Did tap dancing evolve from the flat footin' (clogging) of Appalachia?

Been watching some old country videos tonight as I’m prone to do and got off on a steppin’ tangent. I was thinking…there was an influx of Scotch-Irish in the 1600s and another in the 1800s, who brought their music/dance with them. It’s a rythmic push of heel-toe. So when did modern tap dancing come about? (aka Mr. Bojangles.) And from where? Just a musing on continuities.

I always thought tap came about as the black American’s spin on Irish clogging.

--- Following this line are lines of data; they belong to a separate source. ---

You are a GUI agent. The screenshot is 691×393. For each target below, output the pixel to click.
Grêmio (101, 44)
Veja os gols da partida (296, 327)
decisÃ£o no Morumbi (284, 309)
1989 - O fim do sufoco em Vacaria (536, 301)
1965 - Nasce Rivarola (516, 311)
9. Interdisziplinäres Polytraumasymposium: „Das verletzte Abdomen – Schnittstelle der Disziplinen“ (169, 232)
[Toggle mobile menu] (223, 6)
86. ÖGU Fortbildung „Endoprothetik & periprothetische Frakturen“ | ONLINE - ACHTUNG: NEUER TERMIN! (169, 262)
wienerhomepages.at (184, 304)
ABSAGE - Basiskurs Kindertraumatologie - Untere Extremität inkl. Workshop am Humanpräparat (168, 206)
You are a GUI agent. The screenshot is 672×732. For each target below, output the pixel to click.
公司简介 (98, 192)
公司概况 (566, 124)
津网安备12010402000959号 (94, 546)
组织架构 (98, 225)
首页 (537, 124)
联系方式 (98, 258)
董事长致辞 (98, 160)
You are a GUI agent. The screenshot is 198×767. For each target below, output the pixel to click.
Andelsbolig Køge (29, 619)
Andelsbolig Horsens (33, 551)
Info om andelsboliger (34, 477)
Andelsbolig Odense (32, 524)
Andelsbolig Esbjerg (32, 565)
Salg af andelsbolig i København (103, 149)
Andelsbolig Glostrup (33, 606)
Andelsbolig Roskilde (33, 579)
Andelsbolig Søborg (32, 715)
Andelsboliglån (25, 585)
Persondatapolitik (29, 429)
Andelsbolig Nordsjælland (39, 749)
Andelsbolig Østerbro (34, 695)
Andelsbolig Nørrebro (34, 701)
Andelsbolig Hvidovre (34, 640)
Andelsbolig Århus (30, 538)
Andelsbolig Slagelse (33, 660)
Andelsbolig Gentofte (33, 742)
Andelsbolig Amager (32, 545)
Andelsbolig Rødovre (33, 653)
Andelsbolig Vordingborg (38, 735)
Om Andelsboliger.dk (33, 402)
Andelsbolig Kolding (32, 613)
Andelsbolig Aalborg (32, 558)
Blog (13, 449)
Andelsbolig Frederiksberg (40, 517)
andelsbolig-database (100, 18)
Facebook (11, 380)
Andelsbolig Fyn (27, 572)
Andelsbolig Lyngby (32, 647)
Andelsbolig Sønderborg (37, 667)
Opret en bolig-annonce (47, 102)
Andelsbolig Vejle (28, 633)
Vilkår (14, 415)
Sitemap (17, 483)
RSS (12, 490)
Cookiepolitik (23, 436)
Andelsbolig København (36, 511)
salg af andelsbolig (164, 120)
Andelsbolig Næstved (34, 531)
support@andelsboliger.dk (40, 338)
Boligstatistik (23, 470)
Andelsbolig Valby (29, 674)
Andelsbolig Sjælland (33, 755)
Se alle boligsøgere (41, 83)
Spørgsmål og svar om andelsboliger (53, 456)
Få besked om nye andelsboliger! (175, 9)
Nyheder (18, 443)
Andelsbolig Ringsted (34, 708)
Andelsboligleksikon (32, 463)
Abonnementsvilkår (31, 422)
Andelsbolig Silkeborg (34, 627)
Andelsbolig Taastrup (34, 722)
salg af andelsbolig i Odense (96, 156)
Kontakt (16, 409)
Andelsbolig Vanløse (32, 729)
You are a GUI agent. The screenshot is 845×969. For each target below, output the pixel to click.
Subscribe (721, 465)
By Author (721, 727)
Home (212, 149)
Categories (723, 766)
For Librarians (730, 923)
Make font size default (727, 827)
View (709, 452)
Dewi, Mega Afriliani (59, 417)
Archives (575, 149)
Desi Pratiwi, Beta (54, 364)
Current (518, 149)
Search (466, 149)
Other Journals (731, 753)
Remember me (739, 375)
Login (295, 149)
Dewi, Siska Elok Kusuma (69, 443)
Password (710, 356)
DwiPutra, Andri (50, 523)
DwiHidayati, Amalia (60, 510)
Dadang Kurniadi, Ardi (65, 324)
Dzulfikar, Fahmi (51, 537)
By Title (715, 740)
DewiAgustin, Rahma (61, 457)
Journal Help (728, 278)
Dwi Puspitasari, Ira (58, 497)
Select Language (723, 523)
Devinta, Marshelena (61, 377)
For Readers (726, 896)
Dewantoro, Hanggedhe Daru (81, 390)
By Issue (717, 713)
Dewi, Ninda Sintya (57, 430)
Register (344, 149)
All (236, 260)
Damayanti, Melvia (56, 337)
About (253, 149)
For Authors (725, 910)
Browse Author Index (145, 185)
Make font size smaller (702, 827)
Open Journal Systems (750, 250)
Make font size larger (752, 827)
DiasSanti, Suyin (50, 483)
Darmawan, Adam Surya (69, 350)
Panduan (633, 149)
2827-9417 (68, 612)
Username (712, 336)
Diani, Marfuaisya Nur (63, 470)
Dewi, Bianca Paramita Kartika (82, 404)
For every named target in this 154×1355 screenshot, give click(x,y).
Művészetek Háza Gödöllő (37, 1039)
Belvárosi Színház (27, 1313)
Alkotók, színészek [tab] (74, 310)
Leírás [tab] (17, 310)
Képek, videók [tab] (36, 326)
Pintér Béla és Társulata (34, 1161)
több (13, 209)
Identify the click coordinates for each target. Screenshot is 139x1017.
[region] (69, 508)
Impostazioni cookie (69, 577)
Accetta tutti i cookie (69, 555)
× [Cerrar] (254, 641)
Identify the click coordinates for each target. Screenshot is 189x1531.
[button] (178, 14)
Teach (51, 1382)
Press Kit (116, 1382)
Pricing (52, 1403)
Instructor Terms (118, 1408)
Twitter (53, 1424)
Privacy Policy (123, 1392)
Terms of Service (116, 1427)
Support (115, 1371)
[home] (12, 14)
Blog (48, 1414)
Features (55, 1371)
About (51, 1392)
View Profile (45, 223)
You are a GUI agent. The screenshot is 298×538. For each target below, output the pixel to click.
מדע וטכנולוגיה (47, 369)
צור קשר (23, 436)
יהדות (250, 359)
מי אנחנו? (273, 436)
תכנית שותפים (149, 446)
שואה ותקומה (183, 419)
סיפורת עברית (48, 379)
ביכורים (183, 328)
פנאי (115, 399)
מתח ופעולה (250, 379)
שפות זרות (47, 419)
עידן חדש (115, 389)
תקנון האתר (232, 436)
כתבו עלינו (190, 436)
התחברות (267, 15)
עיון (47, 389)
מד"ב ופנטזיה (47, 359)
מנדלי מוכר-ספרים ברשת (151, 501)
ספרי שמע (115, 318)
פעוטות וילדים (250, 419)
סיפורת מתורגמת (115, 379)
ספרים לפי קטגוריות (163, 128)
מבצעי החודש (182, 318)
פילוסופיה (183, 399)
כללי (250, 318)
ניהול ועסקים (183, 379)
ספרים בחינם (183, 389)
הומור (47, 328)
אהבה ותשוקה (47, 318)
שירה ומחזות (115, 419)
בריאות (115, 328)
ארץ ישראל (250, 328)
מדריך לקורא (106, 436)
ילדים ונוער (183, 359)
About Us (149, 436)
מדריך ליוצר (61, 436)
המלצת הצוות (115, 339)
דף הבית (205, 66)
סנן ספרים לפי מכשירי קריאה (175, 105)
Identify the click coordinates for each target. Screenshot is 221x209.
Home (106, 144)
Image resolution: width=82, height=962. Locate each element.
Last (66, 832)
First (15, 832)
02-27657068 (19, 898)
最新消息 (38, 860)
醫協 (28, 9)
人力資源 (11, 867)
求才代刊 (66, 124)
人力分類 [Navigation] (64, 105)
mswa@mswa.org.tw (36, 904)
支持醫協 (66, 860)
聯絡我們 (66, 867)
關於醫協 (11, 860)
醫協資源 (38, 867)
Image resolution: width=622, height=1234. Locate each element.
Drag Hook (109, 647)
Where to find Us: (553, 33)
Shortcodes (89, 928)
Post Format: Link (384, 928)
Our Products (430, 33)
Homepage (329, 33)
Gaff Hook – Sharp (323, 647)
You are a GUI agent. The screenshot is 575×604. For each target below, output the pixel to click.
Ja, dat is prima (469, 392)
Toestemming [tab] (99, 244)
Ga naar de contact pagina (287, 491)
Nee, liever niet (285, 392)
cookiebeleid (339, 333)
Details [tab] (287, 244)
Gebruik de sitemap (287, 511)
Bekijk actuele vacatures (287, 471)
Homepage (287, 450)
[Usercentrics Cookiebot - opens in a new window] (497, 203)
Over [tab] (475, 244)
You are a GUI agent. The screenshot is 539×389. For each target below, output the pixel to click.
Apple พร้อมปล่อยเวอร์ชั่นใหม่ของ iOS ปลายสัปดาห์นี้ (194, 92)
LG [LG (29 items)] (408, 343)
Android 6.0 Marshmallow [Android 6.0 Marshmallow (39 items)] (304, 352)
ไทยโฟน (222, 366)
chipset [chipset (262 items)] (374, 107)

My mother’s father was in vaudeville and did black face (wildly un-politically correct but history should be truth) and we also heard, besides the Irish influence, that the clogging (sort of a “jump” dance) came from a Scottish “sword dance.” The swords were crossed on the floor and the dancers lept from quadrant to quadrant. Of course later, sans swords, improvisation could come about. (With no fear of cutting off your feet!) And what really interests me is that in the reflected Appalachian clogging the upper body is kept stiff, static; no movement. And I wonder why, especially since the Innuit Indians (Eskimos) did/do the same thing. What a curious thing to come about in such different geographical points (and I’ve seen videos of African dancers jumping straight up and down in a similar way…) Is it to showcase the footwork? Or cultural (and I could be overthinking this) portrayals of some kind of oppression? (Later expressed in a more free-swinging, exuberant American jazz step.)

Actually I have that dead wrong; the Innuits keep the lower body still while the upper body sways in song. :smack: Back to the African influence in the evolution of Irish dance to tap.

It should be noted that foot-shuffling dances aren’t completely unknown in Africa itself…often with hollow seedpod anklets for percussion…

I would have thought Lancashire clog dancingwould also have been an influence.